Alguns leitores podem pensar “mas e se os assistentes pessoais fossem masculinos, as mulheres reclamariam de falta de representatividade”, com certa razão. Realmente, se os assistentes de gadgets e smartphones fossem todos representados por homens, estaríamos aqui elaborando um texto sobre a falta de diversidade de gênero nos produtos tecnológicos. Falaríamos sobre o mesmo sexismo, mas por uma outra ótica - a ótica de que, para os desenvolvedores, em sua maioria homens, seria mais “fácil” criar personas masculinos, e criticaríamos a ausência de representatividade feminina nesses serviços. No entanto, provavelmente estaríamos criticando a mesma construção das personalidades dessas IAs para preferir assuntos que interessem mais ao universo masculino do que às mulheres (como o exemplo das pesquisas sobre abortos em comparação à pesquisa sobre Viagra).

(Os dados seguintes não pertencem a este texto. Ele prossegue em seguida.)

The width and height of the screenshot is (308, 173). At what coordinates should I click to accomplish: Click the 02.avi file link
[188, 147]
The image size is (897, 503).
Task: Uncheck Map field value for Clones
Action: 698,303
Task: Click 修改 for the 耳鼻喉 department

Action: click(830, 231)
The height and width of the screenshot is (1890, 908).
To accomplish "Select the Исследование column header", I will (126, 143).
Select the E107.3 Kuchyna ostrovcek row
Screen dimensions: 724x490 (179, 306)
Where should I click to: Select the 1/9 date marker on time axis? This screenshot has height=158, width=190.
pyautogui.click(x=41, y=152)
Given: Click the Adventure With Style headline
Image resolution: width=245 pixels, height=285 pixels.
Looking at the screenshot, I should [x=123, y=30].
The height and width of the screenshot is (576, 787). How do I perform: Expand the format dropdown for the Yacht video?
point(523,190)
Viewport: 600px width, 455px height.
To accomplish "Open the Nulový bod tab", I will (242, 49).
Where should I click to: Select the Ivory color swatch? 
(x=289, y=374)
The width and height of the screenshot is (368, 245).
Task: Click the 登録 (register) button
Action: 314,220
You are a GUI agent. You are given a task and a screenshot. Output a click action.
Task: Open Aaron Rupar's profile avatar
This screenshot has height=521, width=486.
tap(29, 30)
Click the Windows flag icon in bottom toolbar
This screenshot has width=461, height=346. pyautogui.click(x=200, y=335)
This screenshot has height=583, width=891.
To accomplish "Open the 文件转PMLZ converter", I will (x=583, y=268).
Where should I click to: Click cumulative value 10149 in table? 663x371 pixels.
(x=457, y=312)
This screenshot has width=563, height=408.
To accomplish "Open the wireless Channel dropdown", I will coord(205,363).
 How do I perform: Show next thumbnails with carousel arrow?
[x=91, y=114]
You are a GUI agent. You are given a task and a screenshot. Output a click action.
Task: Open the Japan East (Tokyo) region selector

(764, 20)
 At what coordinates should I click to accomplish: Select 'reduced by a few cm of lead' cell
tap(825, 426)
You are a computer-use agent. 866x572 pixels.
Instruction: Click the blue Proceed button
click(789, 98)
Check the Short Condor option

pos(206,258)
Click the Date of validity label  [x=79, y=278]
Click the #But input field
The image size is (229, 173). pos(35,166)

O questionamento que fica no fim das contas é: por que, então, desenvolver serviçais digitais com gênero? Afinal, gênero é uma característica associada a questões biológicas - além de ser uma construção social -, e robôs e IAs não têm naturalmente seu gênero determinado logo após seu “nascimento”, como acontece com os seres humanos. Por que não construir um assistente pessoal agênero, capaz de contemplar e atender às necessidades de qualquer pessoa - seja homem ou mulher, cisgênero ou transgênero?